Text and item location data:

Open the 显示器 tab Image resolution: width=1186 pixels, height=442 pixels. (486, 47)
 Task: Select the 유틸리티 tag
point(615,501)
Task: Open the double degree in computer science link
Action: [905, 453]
---
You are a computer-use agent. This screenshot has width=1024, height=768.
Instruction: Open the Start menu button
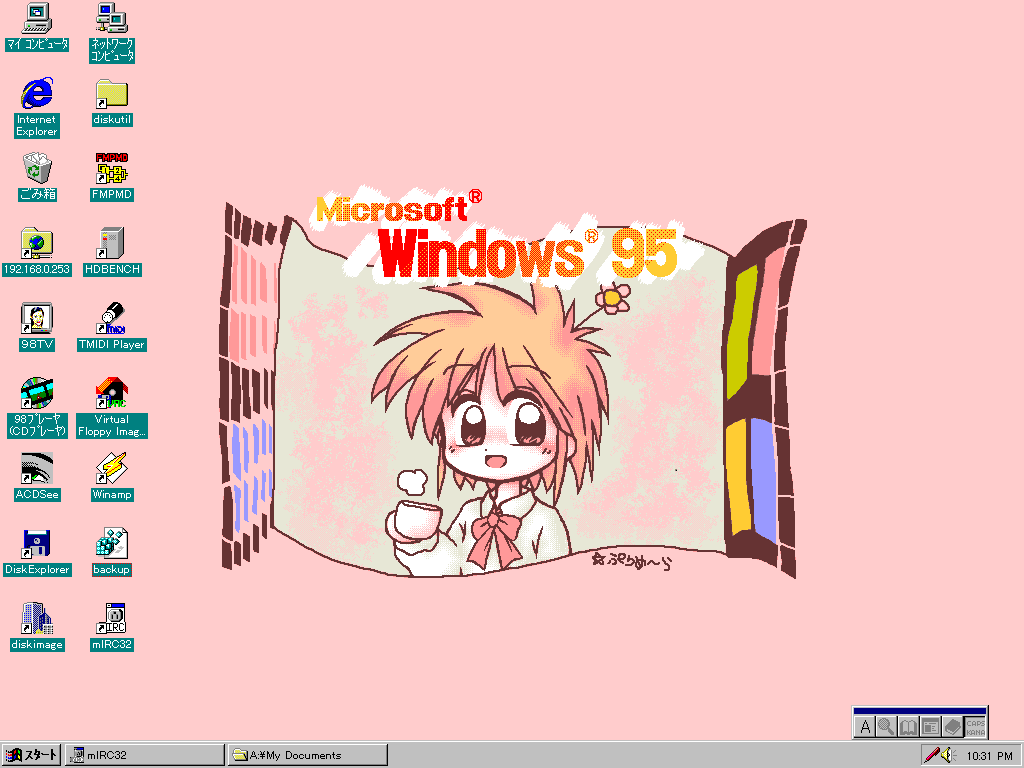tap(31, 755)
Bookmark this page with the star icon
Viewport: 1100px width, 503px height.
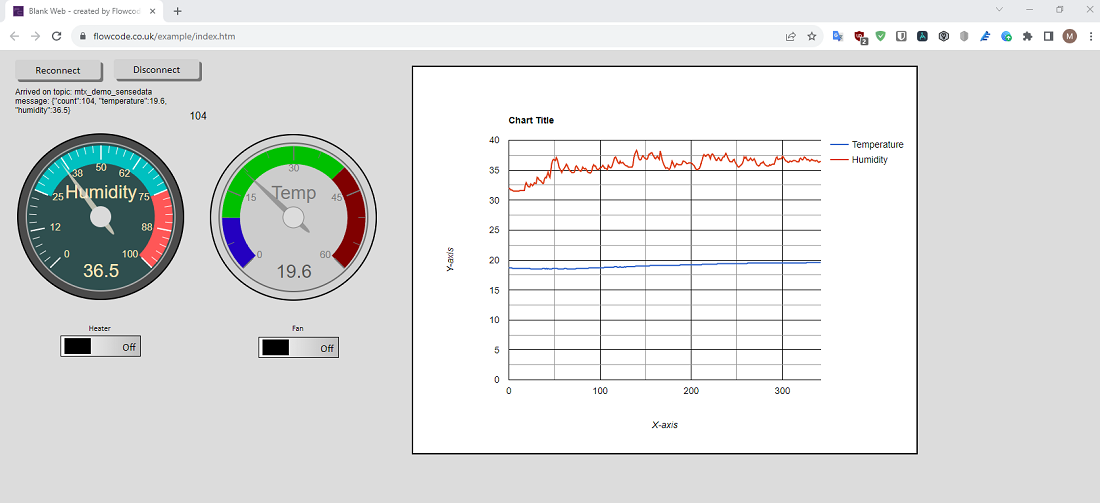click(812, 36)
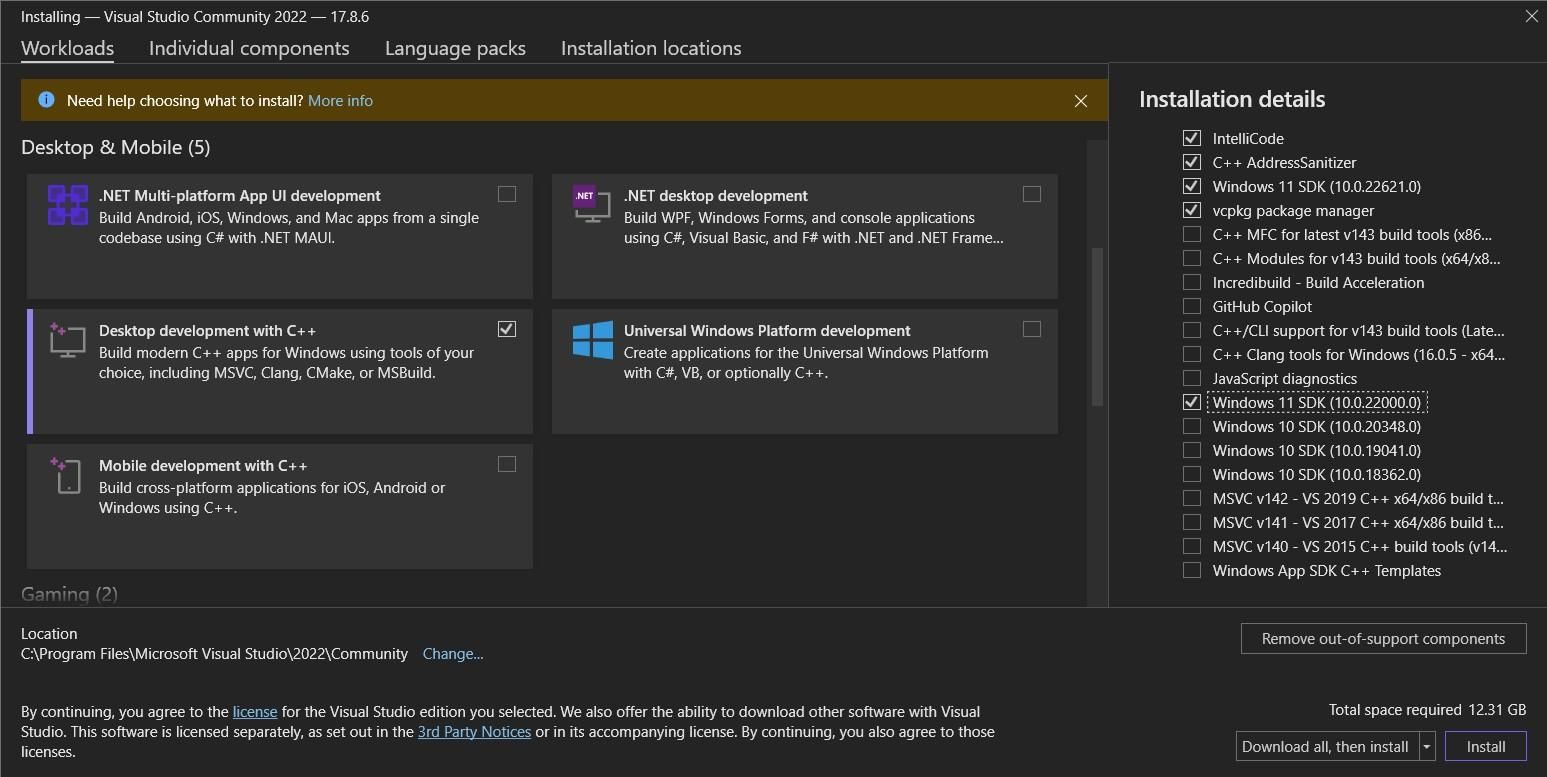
--
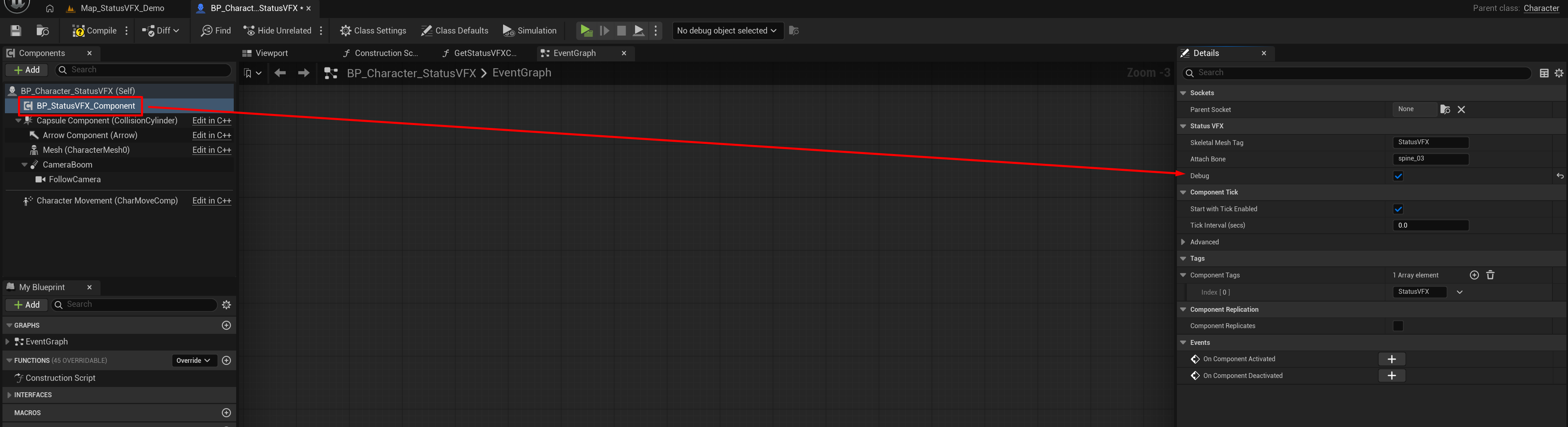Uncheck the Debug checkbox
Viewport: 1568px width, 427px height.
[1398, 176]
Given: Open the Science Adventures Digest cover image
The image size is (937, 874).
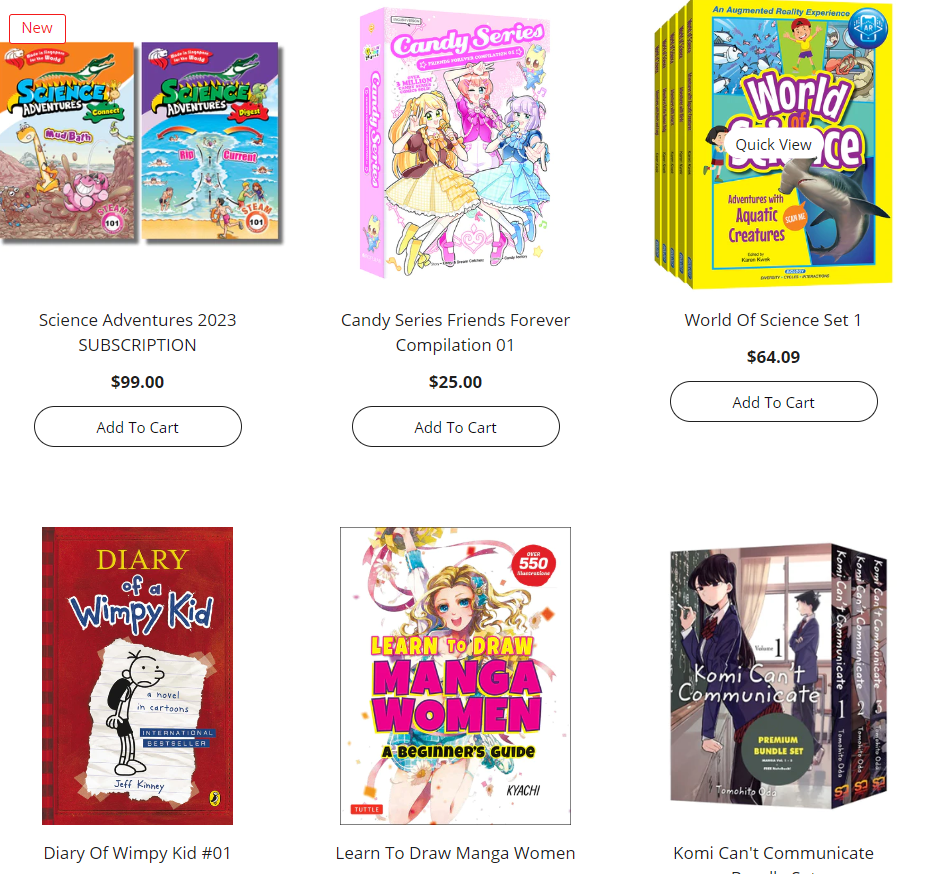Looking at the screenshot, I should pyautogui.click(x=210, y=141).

Given request:
Convert the part of the data that opens with the line containing "Given: Open the" and closes with the line containing "Looking at the" into a Markdown table with the columns "No." and "Line", skipping blank lines. Leave the pictures out of the table.

Finished task:
| No. | Line |
|---|---|
| 1 | Given: Open the Science Adventures Digest cover image |
| 2 | The image size is (937, 874). |
| 3 | Looking at the screenshot, I should pyautogui.click(x=210, y=141). |